Amnesty estime ainsi que l'assaut du 14 mars de la caserne militaire de Giwa dans la capitale de l'Etat de Borno, Maiduguri, a constitué un "tournant crucial" en raison de la "répression brutale" des militaires visant des détenus après l'attaque.
Dans une vidéo diffusée lundi dernier, Boko Haram a déclaré avoir libéré des centaines de ses frères d'armes emprisonnés dans cette caserne, déjà tristement réputée pour les terribles conditions de détention qui y règnent.
Il y a des "indices crédibles" que plus de 600 de personnes, la plupart des détenus non armés et rattrapés, ont été sommairement tués à travers Maiduguri alors que l'armée reprenait le contrôle de la situation, selon Amnesty.
Des images satellite ont suggéré l'existence de ce qui pourrait être trois grandes fosses communes dans la ville, selon l'ONG.
Des habitants ont témoigné que la troupe avait tué 56 détenus évadés, derrière l'université de la capitale de l'Etat.
Dans un autre incident, rapporté par un témoin, 200 autres prisonniers échappés ont été capturés par des vigiles civils et remis aux militaires."Les soldats ont fait quelques appels et quelques minutes après ont commencé à tirer sur les gens qui étaient par terre", couchés sur le sol, selon ce témoin ayant compté "198 morts".

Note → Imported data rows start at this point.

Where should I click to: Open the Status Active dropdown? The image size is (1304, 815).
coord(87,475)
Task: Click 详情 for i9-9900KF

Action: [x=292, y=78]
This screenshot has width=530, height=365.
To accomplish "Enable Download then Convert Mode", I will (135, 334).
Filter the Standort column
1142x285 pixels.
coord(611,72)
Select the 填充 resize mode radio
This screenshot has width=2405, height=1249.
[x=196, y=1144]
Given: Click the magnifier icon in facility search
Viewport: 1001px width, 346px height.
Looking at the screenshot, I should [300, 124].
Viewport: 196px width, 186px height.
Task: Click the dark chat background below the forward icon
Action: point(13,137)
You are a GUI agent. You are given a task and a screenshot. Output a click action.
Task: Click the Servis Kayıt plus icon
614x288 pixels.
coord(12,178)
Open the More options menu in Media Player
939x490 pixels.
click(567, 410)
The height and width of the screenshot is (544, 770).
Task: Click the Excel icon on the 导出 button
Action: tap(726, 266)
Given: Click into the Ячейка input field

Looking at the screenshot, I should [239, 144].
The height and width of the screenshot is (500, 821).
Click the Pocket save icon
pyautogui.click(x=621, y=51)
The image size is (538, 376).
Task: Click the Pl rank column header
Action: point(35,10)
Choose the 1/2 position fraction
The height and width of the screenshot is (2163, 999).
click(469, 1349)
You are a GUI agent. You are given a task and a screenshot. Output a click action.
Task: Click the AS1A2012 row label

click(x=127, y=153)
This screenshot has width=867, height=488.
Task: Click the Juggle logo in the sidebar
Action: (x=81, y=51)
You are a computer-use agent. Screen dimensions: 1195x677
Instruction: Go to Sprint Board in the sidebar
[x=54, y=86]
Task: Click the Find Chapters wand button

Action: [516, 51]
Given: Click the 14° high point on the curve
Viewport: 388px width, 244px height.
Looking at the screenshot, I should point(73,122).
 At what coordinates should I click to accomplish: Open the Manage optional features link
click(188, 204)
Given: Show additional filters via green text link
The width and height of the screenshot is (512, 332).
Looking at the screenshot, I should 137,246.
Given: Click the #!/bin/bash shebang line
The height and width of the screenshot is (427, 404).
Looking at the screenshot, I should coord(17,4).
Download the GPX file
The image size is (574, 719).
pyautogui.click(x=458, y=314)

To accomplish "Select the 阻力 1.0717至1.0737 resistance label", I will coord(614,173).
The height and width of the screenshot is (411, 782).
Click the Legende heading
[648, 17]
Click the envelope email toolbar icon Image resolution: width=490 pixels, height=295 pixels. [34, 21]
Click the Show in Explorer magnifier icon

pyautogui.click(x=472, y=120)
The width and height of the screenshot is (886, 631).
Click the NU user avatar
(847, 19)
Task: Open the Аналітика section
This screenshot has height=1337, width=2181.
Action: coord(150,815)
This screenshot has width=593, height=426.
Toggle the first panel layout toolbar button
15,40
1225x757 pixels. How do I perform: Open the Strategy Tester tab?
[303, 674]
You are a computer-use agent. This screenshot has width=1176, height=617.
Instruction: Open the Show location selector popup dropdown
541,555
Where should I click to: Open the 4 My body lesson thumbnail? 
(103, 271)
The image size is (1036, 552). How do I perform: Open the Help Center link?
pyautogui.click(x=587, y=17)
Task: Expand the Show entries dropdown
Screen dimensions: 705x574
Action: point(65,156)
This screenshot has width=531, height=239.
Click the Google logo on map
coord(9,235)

Dans ces deux cas, les détenus avaient affirmé ne pas être des combattants, selon Amnesty.
- 'Violation du droit international' -
Amnesty affirme que la riposte de l'armée n'était pas justifiée, malgré la férocité de Boko Haram, un groupe qui veut instaurer la charia islamique au Nigeria.
"Les exécutions sommaires de ces détenus constituent des exécutions extrajudiciaires et sont des crimes, selon le droit international", dénonce l'ONG, appelant la communauté internationale, la Commission africaine des droits de l'homme et les Nations unies à procéder à une enquête globale et indépendante.
L'ONG a enfin appelé l'Union africaine et la Communauté économique des Etats d'Afrique de l'ouest (Cédéao), présidée par le Nigeria à partir d'avril, à contribuer à mettre fin à ce conflit qui dure depuis 2009 et a fait des milliers de morts.
Dimanche, une tentative d'évasion a eu lieu dans le QG des services de renseignements intérieurs (DSS) à Abuja, la capitale fédérale (centre).Vingt-et-un détenus ont été tués au cours du raid, dans lequel Boko Haram pourrait être impliqué, et qui s'est déroulé à proximité directe de la présidence.